En un centro de rehabilitación respaldado por militares cerca de Jartum, más de 200 ex niños soldados intentaban empezar de nuevo. Una cancha de fútbol y una red de voleibol ofrecían una frágil gramática de la infancia. Sus cuerpos contaban otra historia. A un niño le faltaba una mano. Otro mostraba cicatrices de tortura. Un tercero tenía un hueso sobresaliendo del costado.

El adolescente encadenado a la ametralladora antiaérea dijo que una vez se negó a disparar. Combatientes de la RSF le dispararon, hiriéndole el pie. La herida se infectó y se llenó de gusanos. Sus captores lo abandonaron cuando dejó de ser útil.

Sobrevivir no restauró el hogar que recordaba. Su madre murió de enfermedad durante la guerra. Su padre dijo que sentía vergüenza por lo que su hijo había hecho y no quería verlo.

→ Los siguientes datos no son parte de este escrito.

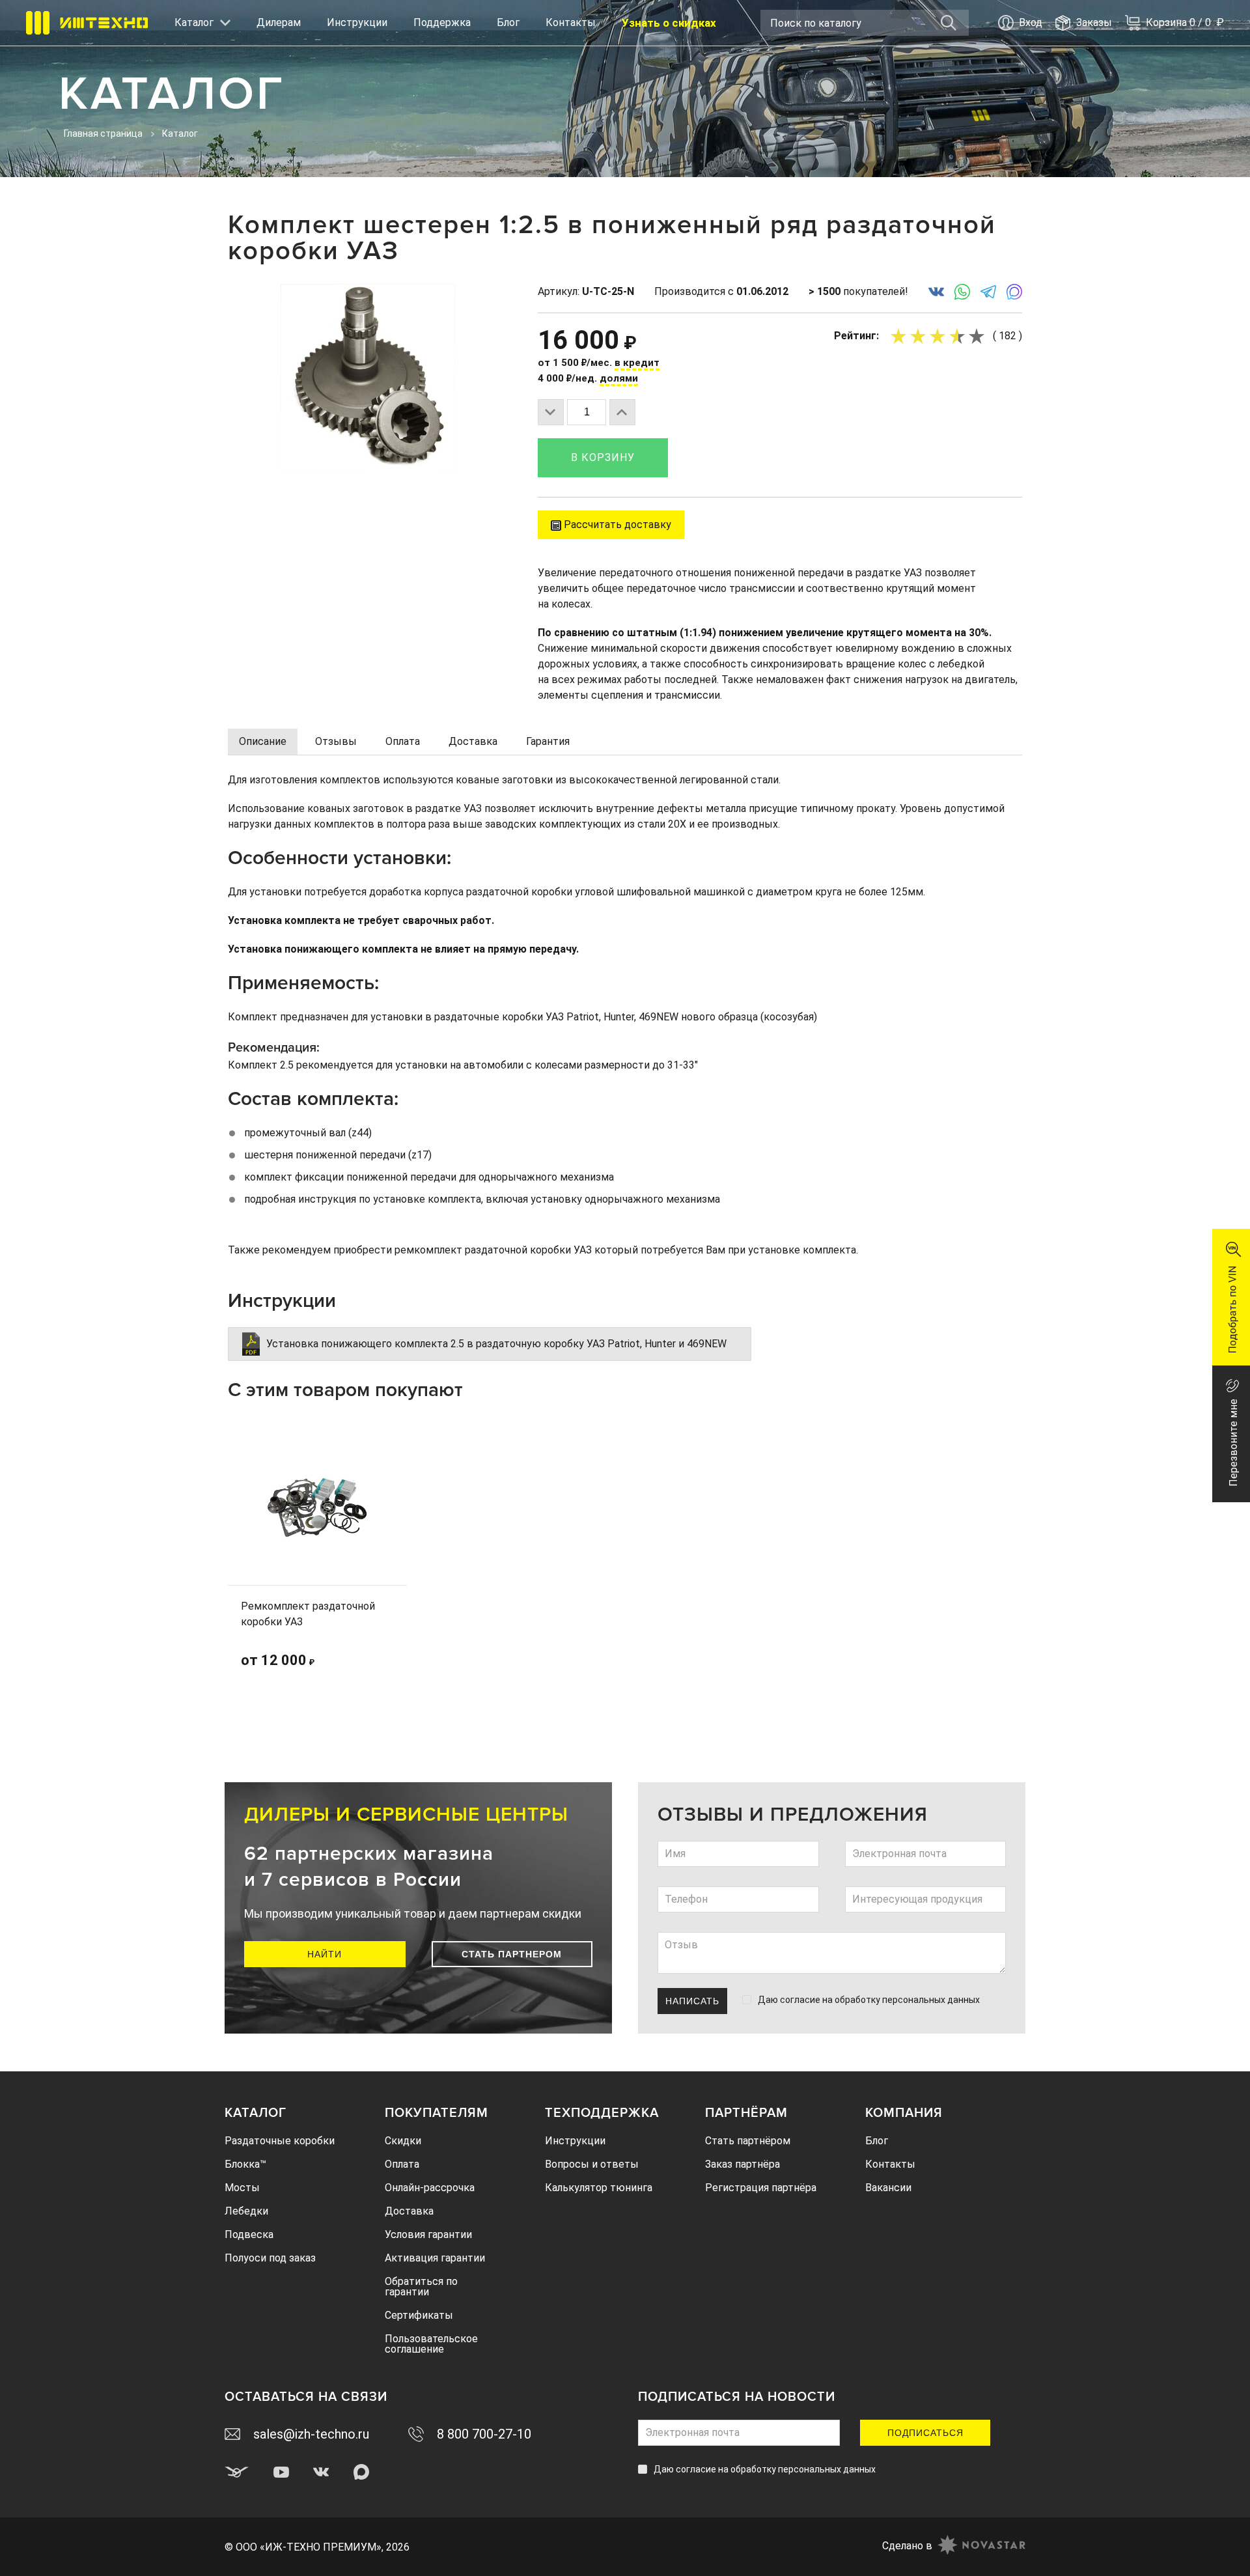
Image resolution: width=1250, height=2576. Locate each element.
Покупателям (436, 2113)
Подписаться (925, 2433)
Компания (904, 2113)
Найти (324, 1954)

Ese rechazo es otro campo de batalla. Los ex niños soldados regresan cargando actos que se vieron obligados a cometer, mientras que los familiares pueden ver solo al grupo armado al que sirvieron. La psicóloga Zeinab Mahjoub dijo a la AP que instó a las familias a no abandonar a los niños. El representante de UNICEF en Sudán, Sheldon Yett, afirmó que las autoridades deben tratar a “los niños como niños”.

Los niños fueron liberados después de que la AP visitara el centro en abril. Sin embargo, la libertad no es lo mismo que la reparación.

El segundo adolescente escapó de al-Konan cuando un guardia dejó una puerta sin llave. Tras regresar a casa, alguien informó que había combatido con la RSF. Las autoridades lo enviaron a rehabilitación. Ahora habla con el vocabulario cargado de quien es responsabilizado por decisiones impuestas a punta de pistola.

“Hemos cometido errores”, dijo. “Queremos salir de aquí para reconstruir Sudán.”

Para Colombia, ese llamado debería sonar familiar. Los presuntos entrenadores surgieron de un sistema que hizo abundante la experiencia en combate y escasa la seguridad en la posguerra. Los niños sudaneses pagaron por ese desequilibrio.

La cadena comienza en las guerras inconclusas de América Latina, pasa por redes privadas de reclutamiento y dinero del Golfo, y termina con un niño atornillado a un arma bajo un avión atacante. Eso no es distancia. Es conexión.

Este artículo es una adaptación de un reportaje de Associated Press realizado por Sam Mednick, Isabel Debré y Astrid Suárez, publicado originalmente bajo el título “Child soldiers recount horrors of Sudan’s war and presence of Colombian mercenaries.”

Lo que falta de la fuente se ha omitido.